“My lady duchess, my horse is saddled; I am thought a good rider; I will gallop as hard as I can go, and I shall be at the citadel eight minutes before you.”
The aide-de-camp vanished. He was a man whose one merit was that he knew how to ride.
Before he had well closed the door the young prince, who apparently knew his own mind now, seized the duchess’s hand. “Madam,” he said, and there was passion in his tone, “deign to come with me to the chapel.” Taken aback for the first time in her life, the duchess followed him without a word. She and the prince ran down the whole length of the great gallery of the palace, at the far end of which the chapel was situated. When they were inside the chapel the prince cast himself on his knees, as much before the duchess as before the altar.
“Repeat your oath!” he exclaimed passionately. “If you had been just, if the misfortune of my being a prince had not injured my cause, you would have granted me, out of pity for my love, that which you owe me now, because you have sworn it.”
“If I see Fabrizio again, and he has not been poisoned—if he is alive within a week from now—if your Highness appoints him coadjutor to Archbishop Landriani, and his ultimate successor—I will trample everything, my honour, my womanly dignity, beneath my feet, and I will give myself to your Highness.”
“But, dearest friend,” said the prince, with a comical mixture of nervous anxiety and tenderness, “I am afraid of some pitfall I do not understand, and which may destroy all my happiness; that would kill me.
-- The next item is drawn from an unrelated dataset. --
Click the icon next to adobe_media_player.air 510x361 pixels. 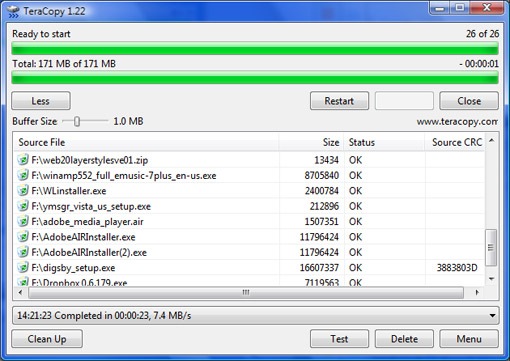click(23, 221)
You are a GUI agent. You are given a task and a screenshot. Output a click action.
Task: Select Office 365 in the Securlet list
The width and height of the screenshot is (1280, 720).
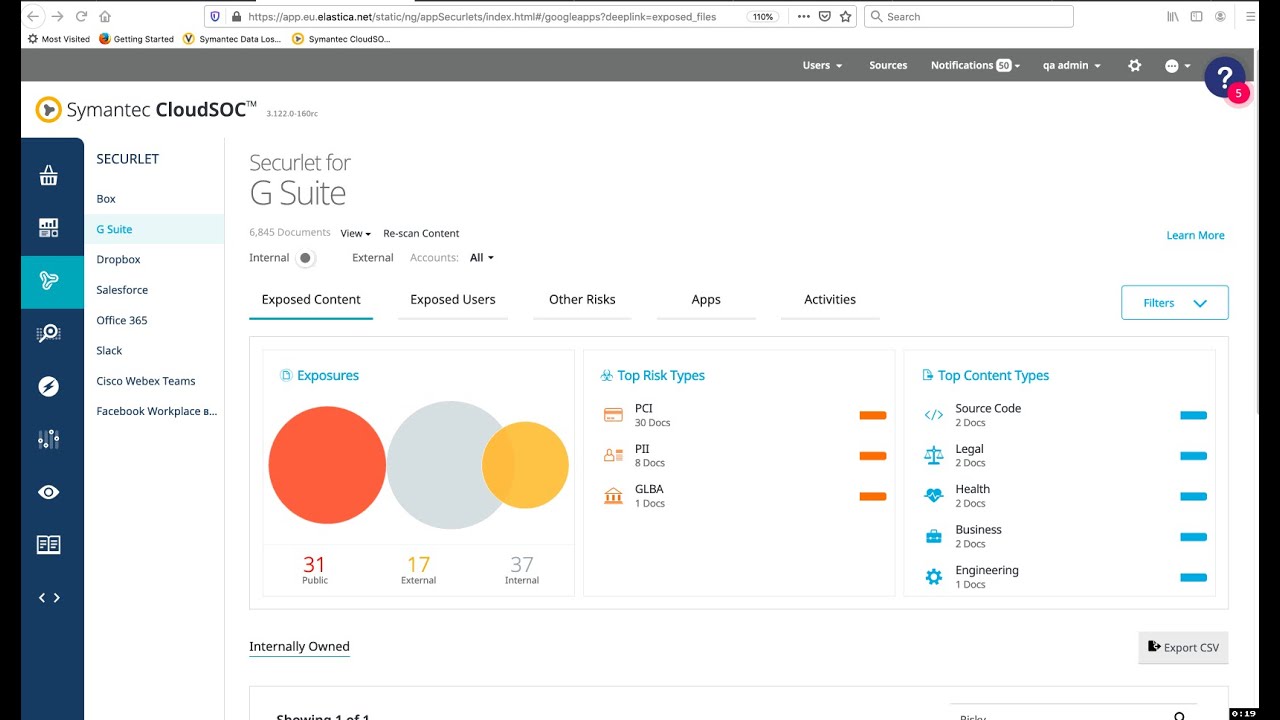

If the archbishop makes some ecclesiastical difficulty which will drag the business out for years, what is to become of me? I am acting, you see, in perfect good faith; are you going to treat me like a Jesuit?”
“No, in all good faith. If Fabrizio is saved, and if you do all in your power to make him coadjutor and future archbishop, I will dishonour myself, and give myself to you. Your Highness will undertake to write ‘approved’ on the margin of a request which the archbishop will present within the week?”
“I will sign you a blank sheet of paper! You shall rule me and my dominions!” Reddening with happiness, and thoroughly beside himself, he insisted on a second oath. So great was his emotion that it made him forget his natural timidity, and in that palace chapel where they were alone together, he whispered things which, if he had said them three days previously, would have altered the duchess’s opinion of him. But in her heart, despair concerning Fabrizio’s danger had now been replaced by horror at the promise which had been torn from her.
The duchess was overwhelmed by the thought of what she had done. If she was not yet conscious of the frightful bitterness of what she had said, it was because her attention was still strained by anxiety as to whether General Fontana would reach the citadel in time.
To stem the boy’s wild love talk, and turn the conversation, she praised a famous picture by Parmegiano, which adorned the high altar in the chapel.